The Circle of Sciences remained in print for decades, probably because the volume editors made genuine attempts to engage young readers. The editor of Arithmetic Made Familiar and Easy went to some trouble to give his readers more than tables and huge horrible sums, as the Church Mice called them. There’s a description of an abacus. Changing ringing is used as an example of a arithmetical progression and thank heavens it’s shorter than Lord Peter Whimsey’s calculations in Dorothy Sayers’s The Nine Taylors… To show how to total an invoice, the editor drews up a bill of the sort school boys were presented for purchases of apples, gingerbread, marbles, and oranges. A multiplication problem showed how to figure out the costs of x number of yards of lace so a fashionable miss could check her tradesman’s bill for mistakes or overcharges.
There are also witty word problems. Our first puzzler from Arithmetic Made Familiar is in verse and it seems to have been a golden oldie.
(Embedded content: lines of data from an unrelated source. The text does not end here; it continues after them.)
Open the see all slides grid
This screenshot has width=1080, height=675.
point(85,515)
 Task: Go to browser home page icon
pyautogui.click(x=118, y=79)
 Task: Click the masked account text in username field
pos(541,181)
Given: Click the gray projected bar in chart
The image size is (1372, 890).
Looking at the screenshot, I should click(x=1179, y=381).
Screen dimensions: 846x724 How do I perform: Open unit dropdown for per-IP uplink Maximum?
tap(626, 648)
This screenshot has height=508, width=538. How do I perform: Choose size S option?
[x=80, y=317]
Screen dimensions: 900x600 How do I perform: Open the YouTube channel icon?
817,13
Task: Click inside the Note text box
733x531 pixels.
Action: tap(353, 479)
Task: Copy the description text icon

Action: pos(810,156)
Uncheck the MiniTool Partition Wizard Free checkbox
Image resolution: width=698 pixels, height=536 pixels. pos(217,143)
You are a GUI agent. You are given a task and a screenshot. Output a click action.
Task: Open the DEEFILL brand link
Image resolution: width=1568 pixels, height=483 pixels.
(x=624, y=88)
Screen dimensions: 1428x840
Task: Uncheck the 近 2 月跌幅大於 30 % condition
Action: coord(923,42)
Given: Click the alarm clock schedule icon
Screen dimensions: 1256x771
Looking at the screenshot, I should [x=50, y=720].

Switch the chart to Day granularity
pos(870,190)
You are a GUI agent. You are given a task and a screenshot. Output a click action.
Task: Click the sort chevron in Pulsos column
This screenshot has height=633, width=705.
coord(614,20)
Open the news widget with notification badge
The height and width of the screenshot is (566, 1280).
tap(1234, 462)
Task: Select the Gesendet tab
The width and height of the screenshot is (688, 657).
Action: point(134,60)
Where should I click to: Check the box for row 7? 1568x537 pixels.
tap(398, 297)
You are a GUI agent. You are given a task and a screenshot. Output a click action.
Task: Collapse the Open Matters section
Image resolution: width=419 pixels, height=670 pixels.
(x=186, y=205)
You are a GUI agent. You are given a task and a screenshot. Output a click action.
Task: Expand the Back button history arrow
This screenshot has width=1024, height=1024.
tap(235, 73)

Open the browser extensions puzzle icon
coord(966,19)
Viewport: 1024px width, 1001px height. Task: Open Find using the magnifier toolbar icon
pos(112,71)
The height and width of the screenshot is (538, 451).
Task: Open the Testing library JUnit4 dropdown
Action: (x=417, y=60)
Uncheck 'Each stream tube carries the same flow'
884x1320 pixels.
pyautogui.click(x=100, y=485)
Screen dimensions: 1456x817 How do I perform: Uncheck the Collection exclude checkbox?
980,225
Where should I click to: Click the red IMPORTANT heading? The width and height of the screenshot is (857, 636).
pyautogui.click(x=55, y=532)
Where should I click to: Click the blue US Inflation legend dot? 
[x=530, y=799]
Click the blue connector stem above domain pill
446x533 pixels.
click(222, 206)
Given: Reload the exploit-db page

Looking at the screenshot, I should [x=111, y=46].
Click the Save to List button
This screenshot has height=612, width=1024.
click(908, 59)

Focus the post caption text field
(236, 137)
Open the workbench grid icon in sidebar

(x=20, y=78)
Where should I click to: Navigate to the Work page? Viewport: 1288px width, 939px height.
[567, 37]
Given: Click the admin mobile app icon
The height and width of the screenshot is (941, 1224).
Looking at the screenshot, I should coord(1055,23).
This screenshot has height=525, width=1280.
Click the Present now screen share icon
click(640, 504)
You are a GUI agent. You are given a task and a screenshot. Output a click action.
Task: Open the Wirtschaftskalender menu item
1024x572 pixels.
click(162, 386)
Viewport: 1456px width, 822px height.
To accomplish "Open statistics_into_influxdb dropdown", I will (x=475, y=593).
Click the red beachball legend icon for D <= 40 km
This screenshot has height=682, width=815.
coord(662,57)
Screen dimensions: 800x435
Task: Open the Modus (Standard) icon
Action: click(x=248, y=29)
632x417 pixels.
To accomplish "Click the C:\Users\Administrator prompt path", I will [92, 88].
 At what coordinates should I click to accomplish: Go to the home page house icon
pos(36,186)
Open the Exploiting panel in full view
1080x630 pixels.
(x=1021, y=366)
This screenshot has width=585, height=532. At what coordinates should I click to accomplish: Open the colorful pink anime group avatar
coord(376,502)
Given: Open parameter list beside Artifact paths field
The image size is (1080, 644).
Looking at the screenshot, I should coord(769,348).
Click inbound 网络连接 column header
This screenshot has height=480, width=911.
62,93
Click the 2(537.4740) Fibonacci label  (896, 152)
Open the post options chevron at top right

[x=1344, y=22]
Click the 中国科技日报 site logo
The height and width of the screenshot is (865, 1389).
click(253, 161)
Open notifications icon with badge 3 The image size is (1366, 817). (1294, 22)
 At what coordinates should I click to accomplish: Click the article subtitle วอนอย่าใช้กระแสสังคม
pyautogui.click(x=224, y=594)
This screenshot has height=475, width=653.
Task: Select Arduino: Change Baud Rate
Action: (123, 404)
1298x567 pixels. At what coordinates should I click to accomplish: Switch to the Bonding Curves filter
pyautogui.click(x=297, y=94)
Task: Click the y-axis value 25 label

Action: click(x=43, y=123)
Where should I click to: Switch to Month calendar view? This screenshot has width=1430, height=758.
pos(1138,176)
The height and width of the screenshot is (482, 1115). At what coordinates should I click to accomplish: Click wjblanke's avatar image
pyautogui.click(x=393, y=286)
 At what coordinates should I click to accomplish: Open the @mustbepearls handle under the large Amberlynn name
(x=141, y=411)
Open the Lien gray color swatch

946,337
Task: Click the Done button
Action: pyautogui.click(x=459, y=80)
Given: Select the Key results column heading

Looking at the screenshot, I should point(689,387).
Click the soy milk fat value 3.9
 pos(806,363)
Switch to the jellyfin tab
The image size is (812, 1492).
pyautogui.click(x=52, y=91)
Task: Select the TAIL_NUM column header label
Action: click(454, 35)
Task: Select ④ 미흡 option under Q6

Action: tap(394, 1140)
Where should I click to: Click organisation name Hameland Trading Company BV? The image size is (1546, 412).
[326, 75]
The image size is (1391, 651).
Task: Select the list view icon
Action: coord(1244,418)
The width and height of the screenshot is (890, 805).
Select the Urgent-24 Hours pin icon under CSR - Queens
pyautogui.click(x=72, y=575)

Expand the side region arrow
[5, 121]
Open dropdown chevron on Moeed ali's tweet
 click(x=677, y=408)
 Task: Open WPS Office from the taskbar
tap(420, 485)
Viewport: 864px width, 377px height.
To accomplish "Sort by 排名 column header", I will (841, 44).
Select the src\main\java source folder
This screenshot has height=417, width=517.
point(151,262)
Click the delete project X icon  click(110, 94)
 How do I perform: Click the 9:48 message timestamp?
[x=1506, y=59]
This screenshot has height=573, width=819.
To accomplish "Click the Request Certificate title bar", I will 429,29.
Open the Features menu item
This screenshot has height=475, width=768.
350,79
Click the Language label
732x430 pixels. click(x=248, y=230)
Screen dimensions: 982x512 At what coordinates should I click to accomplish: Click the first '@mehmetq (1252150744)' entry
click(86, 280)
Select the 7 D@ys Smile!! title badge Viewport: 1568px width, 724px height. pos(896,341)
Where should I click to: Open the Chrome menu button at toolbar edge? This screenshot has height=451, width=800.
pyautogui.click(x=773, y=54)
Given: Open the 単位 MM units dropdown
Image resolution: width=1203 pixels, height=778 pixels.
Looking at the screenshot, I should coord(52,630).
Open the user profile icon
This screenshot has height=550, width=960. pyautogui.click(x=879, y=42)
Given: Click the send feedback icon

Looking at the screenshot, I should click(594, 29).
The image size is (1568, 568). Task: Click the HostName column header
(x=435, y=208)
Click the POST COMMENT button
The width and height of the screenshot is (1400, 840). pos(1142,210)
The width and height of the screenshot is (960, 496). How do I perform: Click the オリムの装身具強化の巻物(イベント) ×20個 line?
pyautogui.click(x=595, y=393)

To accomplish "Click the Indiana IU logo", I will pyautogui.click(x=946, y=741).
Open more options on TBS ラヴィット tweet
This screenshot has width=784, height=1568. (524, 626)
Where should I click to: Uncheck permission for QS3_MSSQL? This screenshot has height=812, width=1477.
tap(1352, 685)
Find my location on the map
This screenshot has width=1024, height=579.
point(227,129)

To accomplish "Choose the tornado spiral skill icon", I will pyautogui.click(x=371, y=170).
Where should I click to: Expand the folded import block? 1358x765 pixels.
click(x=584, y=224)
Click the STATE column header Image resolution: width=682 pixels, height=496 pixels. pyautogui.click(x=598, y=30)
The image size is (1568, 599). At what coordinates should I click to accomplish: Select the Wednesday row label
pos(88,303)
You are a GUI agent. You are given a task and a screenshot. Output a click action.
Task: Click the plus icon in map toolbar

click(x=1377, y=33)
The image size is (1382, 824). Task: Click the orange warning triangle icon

It had been circulating at least since 1708, where it appeared as an example of “vulgar arithmetic” in The Ladies Diary or Womens Almanack.
When first the Marriage-Knot was ty’d
Betwixt my Wife and me,
My Age did hers as far exceed
As three times three does three:
But after ten and half ten Years
We Man and Wife had been,
Her Age came up as near to mine,
As eight is to sixteen.
Got that? Now try our second puzzler:
A Man overtaking a Maid who was driving a Flock of Geese, said to her, Good-morrow, Sweetheart, whether are you going with your 99 Geese? Sir, said she, you mistake the Number; for if I had as many more, and half as many more and one fourth Part as many, then I should have but 99. The Question is, how many Geese she had?